Best Options if You're Struggling to Pay Your Student Loans
Student loan debt is a huge problem in America. According to the Federal Reserve, there is over 1.5 trillion dollars of outstanding student loan debt in this country! If you are one of the millions of people who are struggling to pay your student loans, don't worry, you're not alone. In this blog post, we will discuss some of your best options if you are finding it difficult to make your monthly payments.
Public Service Loan Forgiveness
PSLF is a program that forgives the remaining balance on your Direct Loans after you've made 120 qualifying monthly payments while working full-time for a qualifying employer. To be eligible, you must be employed by a government organization, a non-profit organization, or a private company that provides certain public services. You also need to make your payments through an income-driven repayment plan. If you think you might be eligible for PSLF, it's important to fill out and submit the Employment Certification Form annually or when you change employers.
Teacher Loan Forgiveness
The Teacher Loan Forgiveness Program offers up to $17,500 in loan forgiveness for eligible borrowers who have been teaching for at least five years. The program is open to teachers who teach full-time in low-income schools or in certain subject areas, such as mathematics or science. There are also a number of state and local programs that offer loan forgiveness for teachers. These programs often have different eligibility requirements, so it's important to research the options before deciding which one is right for you.
Closed School Discharge
According to Forbes, "The US Department of Education offers closed school discharge as an option for federal student loan borrowers who were unable to complete their program because their school closed while they were enrolled, or if they withdrew within 120 days before the closure." This option may also be available if your school closed on or after February 1st, 2019. You must have been unable to complete your program because your school closed while you were enrolled, or if you withdrew within 120 days before the closure in order to qualify. If you're approved for a Closed School Discharge, your loan will be discharged and you will no longer be responsible for repaying it. You can typically apply for a Closed School Discharge online through your loan servicer's website. If you're not sure who your loan servicer is, you can log in to "My Federal Student Aid" to find out.
Perkins Loan Cancellation and Discharge
Depending on your field of employment, you may be eligible for Perkins Loan Cancellation and Discharge. If you work in a public service or non-profit sector, you may have some or all of your Perkins Loans canceled. To have your loan discharged, you must prove that you are unable to repay the loan due to circumstances such as permanent disability. You may also be eligible for discharge if your school closes before you complete your program of study, or if you are the victim of certain types of fraud. If you are struggling to make your student loan payments, these cancellation and discharge options may provide some relief.
Total and Permanent Disability Discharge
This option is available to borrowers who are unable to work due to a disability. In order to qualify, you must provide documentation from a physician that indicates that your disability is expected to last for an extended period of time. If you're approved for a TPD discharge, your remaining loan balance will be forgiven and you will no longer be responsible for making payments. Another option is to file for bankruptcy. However, this is generally considered a last resort as it can have significant negative consequences on your credit score. If you're struggling to make your student loan payments, be sure to research all of your options so that you can find the best solution for your situation.
Revised Pay as You Earn Repayment Plan
If you're one of borrowers, you may be considering a Revised Pay As You Earn Repayment Plan (REPAYE) as an option. This type of plan can offer some significant advantages, including lower monthly payments, the ability to pay off your debt sooner, and the possibility of having your remaining debt forgiven after 20 or 25 years. However, there are also some potential drawbacks to consider, such as the fact that your monthly payments could increase if your income goes up, and that you may end up paying more interest over the life of the loan. Before making a decision, it's important to weigh all of the pros and cons carefully. But if you're struggling to make your student loan payments, a REPAYE plan may be worth considering.

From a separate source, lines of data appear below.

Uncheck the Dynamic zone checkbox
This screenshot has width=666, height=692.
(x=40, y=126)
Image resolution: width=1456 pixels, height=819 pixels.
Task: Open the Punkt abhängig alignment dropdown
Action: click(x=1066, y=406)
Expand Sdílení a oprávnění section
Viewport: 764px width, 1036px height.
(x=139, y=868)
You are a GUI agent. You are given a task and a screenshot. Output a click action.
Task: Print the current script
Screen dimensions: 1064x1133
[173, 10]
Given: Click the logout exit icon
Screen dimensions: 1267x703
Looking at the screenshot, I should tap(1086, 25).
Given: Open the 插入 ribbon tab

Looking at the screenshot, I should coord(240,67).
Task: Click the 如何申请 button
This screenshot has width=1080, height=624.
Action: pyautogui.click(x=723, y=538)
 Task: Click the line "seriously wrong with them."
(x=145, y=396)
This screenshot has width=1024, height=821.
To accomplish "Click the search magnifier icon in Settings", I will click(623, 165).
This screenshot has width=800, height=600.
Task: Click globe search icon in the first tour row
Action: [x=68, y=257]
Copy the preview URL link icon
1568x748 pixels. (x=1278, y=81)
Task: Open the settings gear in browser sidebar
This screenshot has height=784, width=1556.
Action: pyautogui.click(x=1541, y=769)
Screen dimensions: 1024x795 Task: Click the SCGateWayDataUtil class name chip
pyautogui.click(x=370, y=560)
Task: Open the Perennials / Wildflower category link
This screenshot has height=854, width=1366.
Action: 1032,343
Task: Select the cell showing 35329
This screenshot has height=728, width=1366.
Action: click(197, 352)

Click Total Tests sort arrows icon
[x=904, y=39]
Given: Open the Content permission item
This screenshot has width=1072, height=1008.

Pay as You Earn Repayment Plan
If you're struggling to pay your student loans, there are several repayment plans that can help make your payments more manageable. One option is the Pay As You Earn Repayment Plan, which is available to borrowers who have a partial financial hardship. Under this plan, your monthly payment is capped at 10% of your discretionary income, and any remaining balance is forgiven after 20 years of payments. Another option is the Income-Based Repayment Plan, which is available to all borrowers regardless of financial hardship. Under this plan, your monthly payment is capped at 15% of your discretionary income, and any remaining balance is forgiven after 25 years of payments. There are also several other repayment plans available, so be sure to explore all of your options before making a decision. Whichever plan you choose, remember that making timely payments is essential to maintaining good credit and avoiding default.